§ Instructions to follow: Set down, exactly, every line from the top of the listing through the one holding "You are a GUI".

··· Raw data ···

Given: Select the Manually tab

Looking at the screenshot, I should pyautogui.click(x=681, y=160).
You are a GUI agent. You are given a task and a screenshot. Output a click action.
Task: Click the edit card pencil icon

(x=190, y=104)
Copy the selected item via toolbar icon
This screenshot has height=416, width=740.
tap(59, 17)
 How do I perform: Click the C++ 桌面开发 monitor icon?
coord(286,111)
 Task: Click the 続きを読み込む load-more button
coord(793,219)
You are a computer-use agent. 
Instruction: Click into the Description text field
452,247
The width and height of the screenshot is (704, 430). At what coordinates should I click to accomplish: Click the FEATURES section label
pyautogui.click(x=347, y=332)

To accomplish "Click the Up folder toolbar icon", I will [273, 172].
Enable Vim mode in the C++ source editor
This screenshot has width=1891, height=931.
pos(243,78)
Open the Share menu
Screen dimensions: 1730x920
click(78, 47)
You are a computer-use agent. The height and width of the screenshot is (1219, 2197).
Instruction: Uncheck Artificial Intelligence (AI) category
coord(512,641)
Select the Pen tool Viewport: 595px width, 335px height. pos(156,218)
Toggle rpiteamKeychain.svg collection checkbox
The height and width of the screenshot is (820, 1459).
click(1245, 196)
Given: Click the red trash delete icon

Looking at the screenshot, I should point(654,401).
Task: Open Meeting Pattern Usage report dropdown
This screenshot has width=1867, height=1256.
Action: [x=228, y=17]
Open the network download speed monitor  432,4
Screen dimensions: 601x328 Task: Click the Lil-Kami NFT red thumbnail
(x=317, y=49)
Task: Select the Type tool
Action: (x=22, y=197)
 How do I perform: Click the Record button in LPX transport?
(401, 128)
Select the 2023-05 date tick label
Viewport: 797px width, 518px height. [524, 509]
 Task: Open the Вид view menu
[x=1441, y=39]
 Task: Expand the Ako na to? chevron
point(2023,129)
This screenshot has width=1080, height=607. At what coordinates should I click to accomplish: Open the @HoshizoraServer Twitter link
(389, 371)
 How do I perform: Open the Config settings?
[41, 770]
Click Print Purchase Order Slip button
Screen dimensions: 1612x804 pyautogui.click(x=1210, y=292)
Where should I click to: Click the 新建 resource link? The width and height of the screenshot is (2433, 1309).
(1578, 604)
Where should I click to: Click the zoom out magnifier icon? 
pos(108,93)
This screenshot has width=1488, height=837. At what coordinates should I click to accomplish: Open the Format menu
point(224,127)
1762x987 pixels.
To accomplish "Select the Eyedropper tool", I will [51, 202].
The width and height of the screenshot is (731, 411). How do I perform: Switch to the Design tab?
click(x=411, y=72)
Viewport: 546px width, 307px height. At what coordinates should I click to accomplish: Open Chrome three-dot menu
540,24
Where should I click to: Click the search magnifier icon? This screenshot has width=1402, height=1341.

···

§ Solution:
Given: Select the Manually tab

Looking at the screenshot, I should pyautogui.click(x=681, y=160).
You are a GUI agent. You are given a task and a screenshot. Output a click action.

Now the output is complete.